My answer is specific to Grants:

I don't fully agree with Alexander on classifying scientists into leagues and those of the premier league deserve funding. Like in football or in soccer, this categorisation is very subjective as the selection. This applies also to research papers, where borderline papers (which in my opinion represent the majority of submitted papers) need luck more than anything else to be accepted.

A few years ago, I was working with a professor with an outstanding profile and I used to write proposals for him and under his name. The quality of these proposals is bad and both the content and desired outcome are vague but most of them got funded (millions of €). The review comments are usually around:

The applicant seems to have all ingredients to make this proposal successful.

The outcomes of most of these projects were very modest.

I decided to write my own proposal after that, which took me one year to write and I wrote it more carefully than one would write a paper. I sent it to top experts in my area and they loved it in terms of writing style, content, motivation, planned outcome, etc. However, the proposal got rejected without any justification. I presumed that not my proposal which was not competitive but my profile, which is completely normal I think.

1

About 30 years ago, I sat on a grants advisory committee for the university's science faculty (physics, chemistry, math, computer science). We would not make the formal decision (that task lied with the board), but our recommendations were usually followed by the board. (Most of the board consisted of professors, but there were also two seats for ph.D students, one of them I occupied).

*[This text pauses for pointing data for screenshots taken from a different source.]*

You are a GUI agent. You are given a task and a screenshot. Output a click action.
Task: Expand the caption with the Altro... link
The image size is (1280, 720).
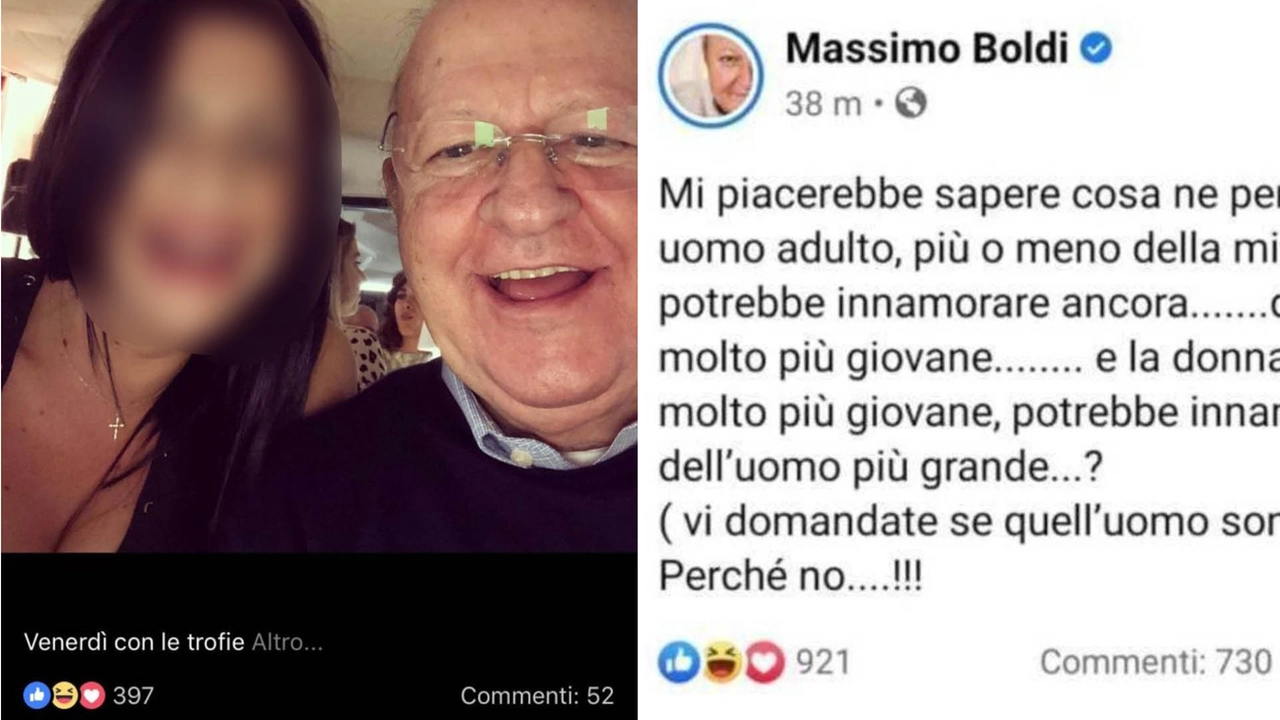click(287, 642)
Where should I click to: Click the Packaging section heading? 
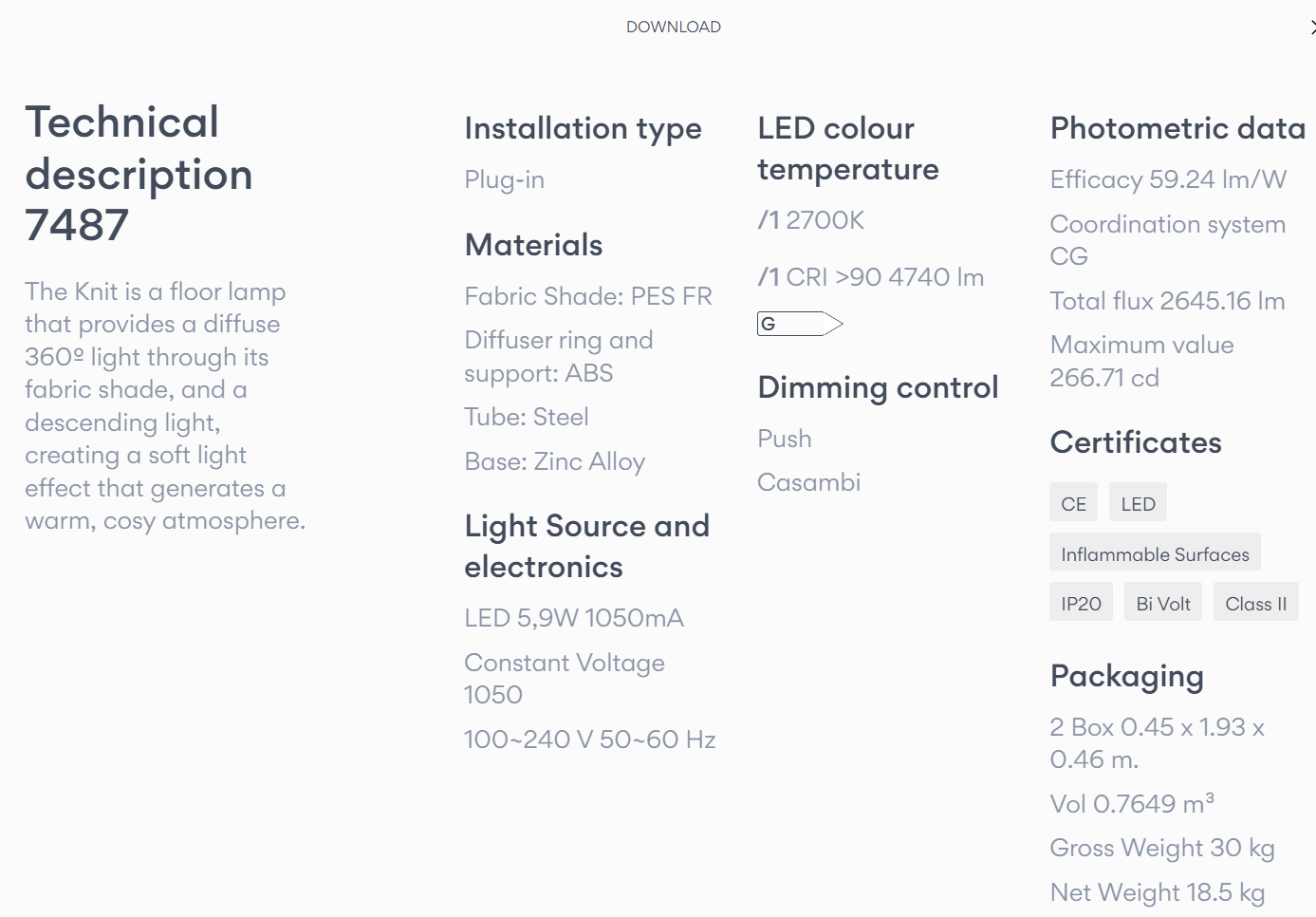[x=1126, y=677]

The major deciding factors on whether you are rewarded a grant? 1) How much money is available in this round, and 2) how many applications are there. Typically, we'd filter out applications which were below par (not many would be below par), then sort the rest. Where the cut-off point would be depended on the amount of money available (but that would be determined by the board).

As on how to sort applications? Lots of bickering and superficial things. People from the chemistry/physics department: "nah, he isn't good enough, he's never been a first author". Math/CS people: "that's because his name starts with a W, and in our field, we tend to sort authors by name" (Yeah, that discussion we had each and every meeting). People had the tendency to count number of publications (because that's easy), but that's just quantity, not quality. And number of publications would favour older applicants over younger ones. People would look far more into what an applicant has produced than look at the application itself.

And people on the committee would be far more favourable to applications from their own department than to applications from other departments. Let's just say that this was because it's easier to understand an application from your own field than a foreign field, and it has nothing to do with "the more money which flows to our department, the better".

Feedback was not given to the applicants. And I think they were better off.